OCR MEI Further Statistics Major 2023 June — Question 10 15 marks

Exam Board	OCR MEI
Module	Further Statistics Major (Further Statistics Major)
Year	2023
Session	June
Marks	15
Paper	Download PDF ↗
Mark scheme	Download PDF ↗
Topic	Continuous Probability Distributions and Random Variables
Type	Find parameter from median
Difficulty	Challenging +1.2 This is a structured multi-part question on continuous probability distributions requiring integration to find the CDF, using the normalization condition to find parameter a, setting up and verifying a median equation, and finding expectation and mode. While it involves several standard techniques (integration, solving equations, differentiation), each part follows directly from the previous with clear signposting. The algebra is moderately involved but routine for Further Maths students.

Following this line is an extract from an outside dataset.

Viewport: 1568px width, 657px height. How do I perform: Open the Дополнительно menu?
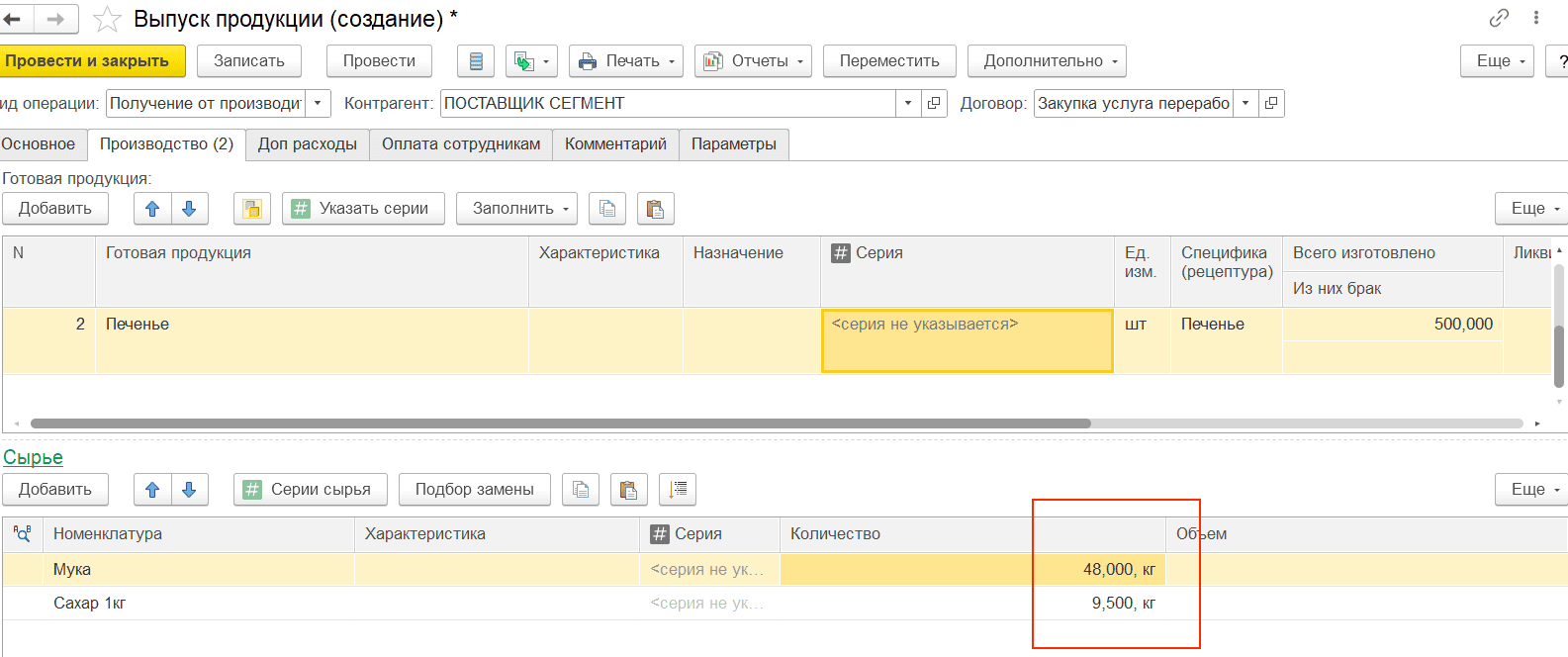point(1047,61)
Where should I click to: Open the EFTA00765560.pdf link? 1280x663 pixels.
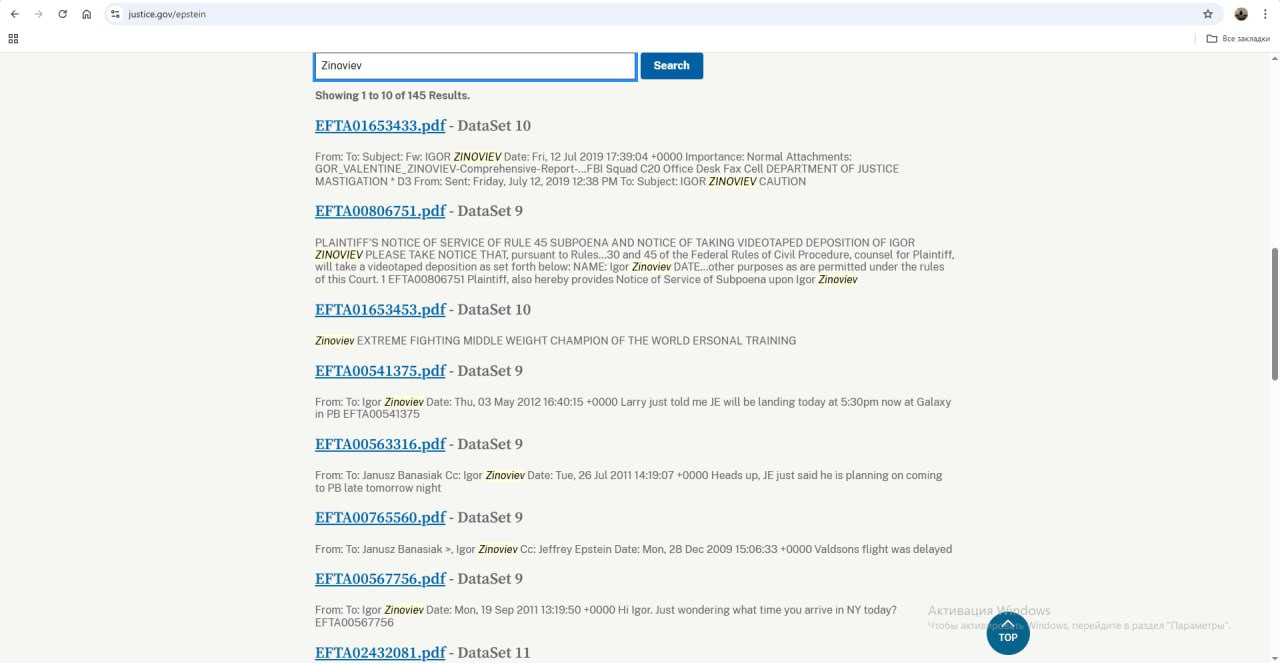380,518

This is slightly above average difficulty due to the length and algebraic manipulation required, but doesn't require novel insights.

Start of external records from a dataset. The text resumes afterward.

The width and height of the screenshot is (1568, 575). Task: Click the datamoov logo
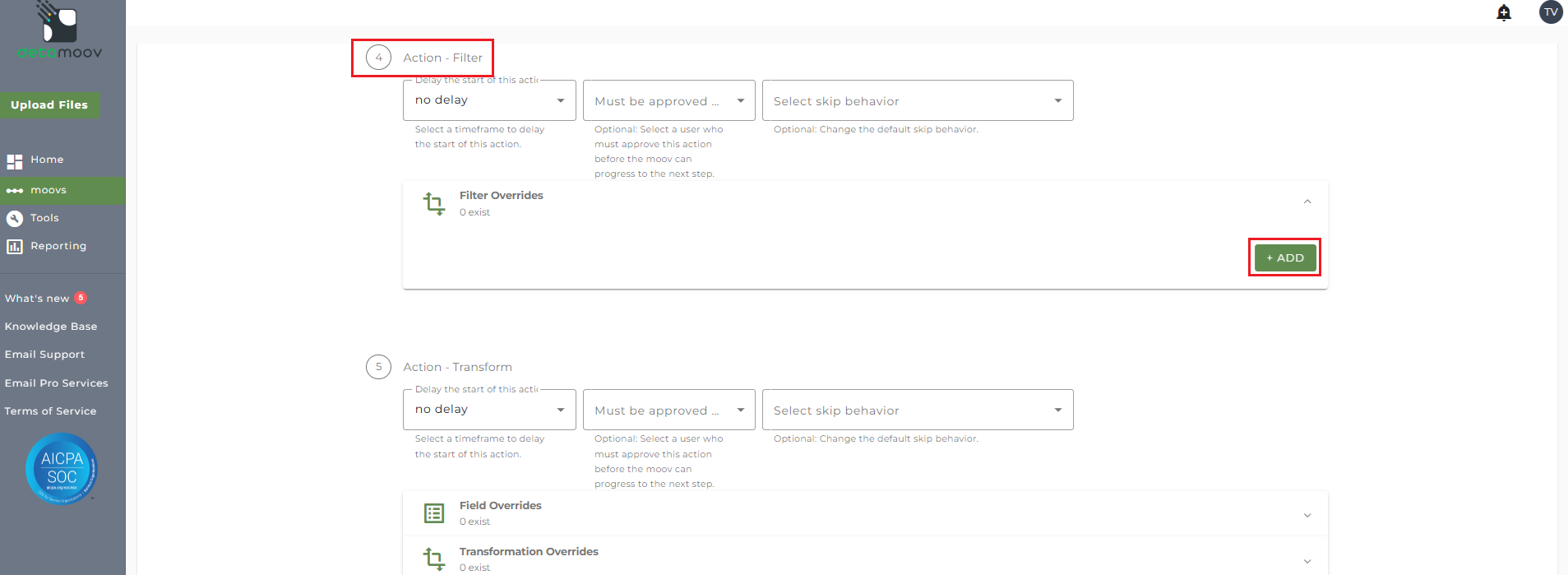pyautogui.click(x=60, y=31)
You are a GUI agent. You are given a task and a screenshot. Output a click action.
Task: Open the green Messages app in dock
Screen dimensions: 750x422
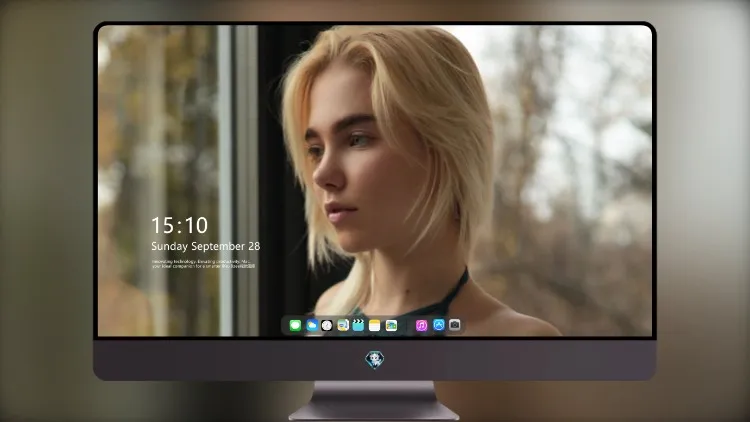[295, 325]
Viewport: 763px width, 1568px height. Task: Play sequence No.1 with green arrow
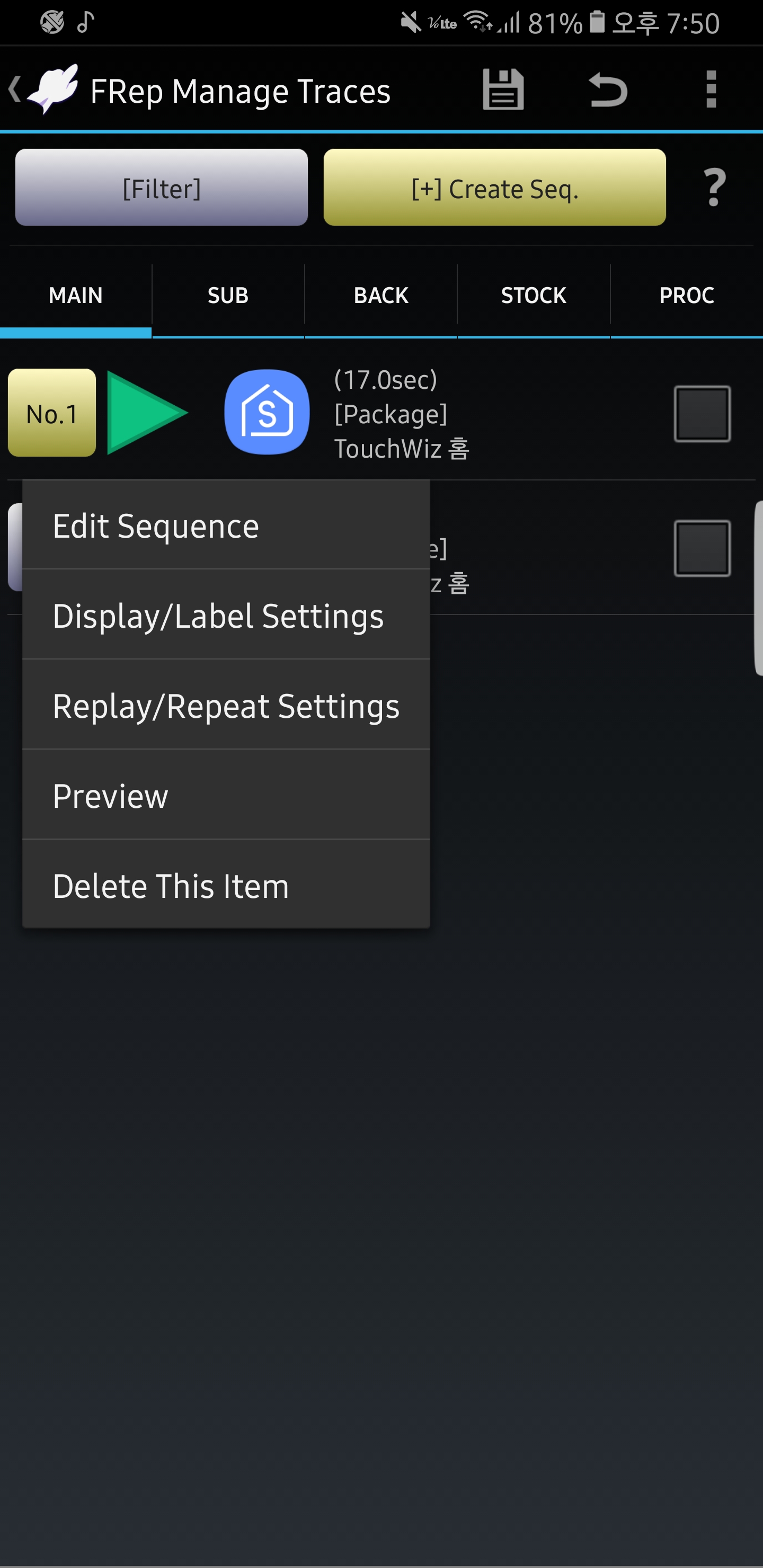[147, 413]
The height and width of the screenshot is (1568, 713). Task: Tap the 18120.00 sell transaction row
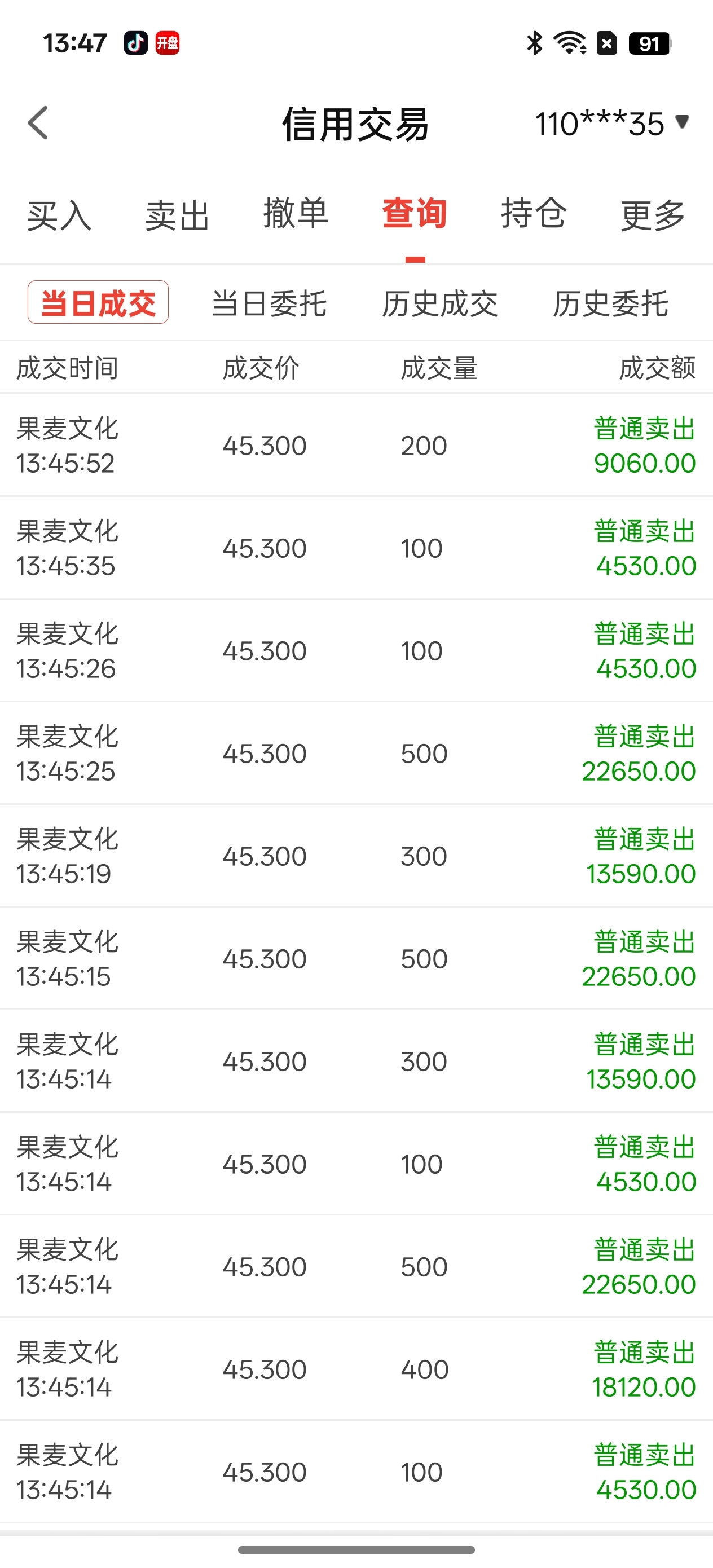356,1369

Spec	5.03a Continuous random variables: pdf and cdf 5.03b Solve problems: using pdf 5.03c Calculate mean/variance: by integration 5.03e Find cdf: by integration

10 The continuous random variable $X$ has probability density function given by $f ( x ) = \begin{cases} \frac { 4 } { 15 } \left( \frac { a } { x ^ { 2 } } + 3 x ^ { 2 } - \frac { 7 } { 2 } \right) & 1 \leqslant x \leqslant 2 , \\ 0 & \text { otherwise, } \end{cases}$ where $a$ is a positive constant.

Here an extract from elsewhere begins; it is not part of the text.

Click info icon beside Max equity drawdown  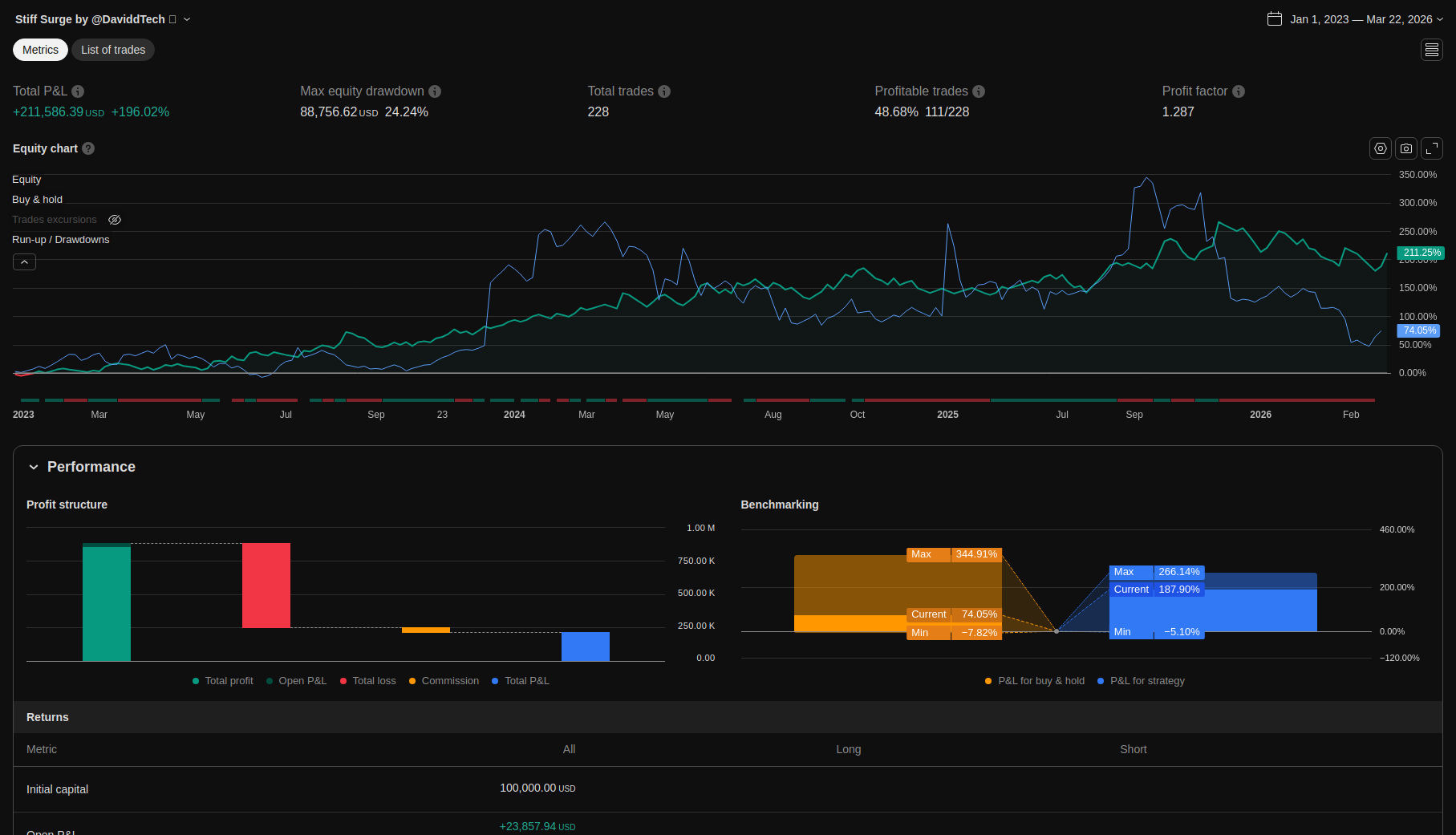point(435,91)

Find the cumulative distribution function of $X$ in terms of $a$.
Hence or otherwise determine the value of $a$.
Show that the median value $m$ of $X$ satisfies the equation $$8 m ^ { 4 } - 28 m ^ { 2 } + 9 m - 4 = 0 .$$
Verify that the median value of $X$ is 1.74, correct to $\mathbf { 2 }$ decimal places.
Find $\mathrm { E } ( X )$.
Determine the mode of $X$.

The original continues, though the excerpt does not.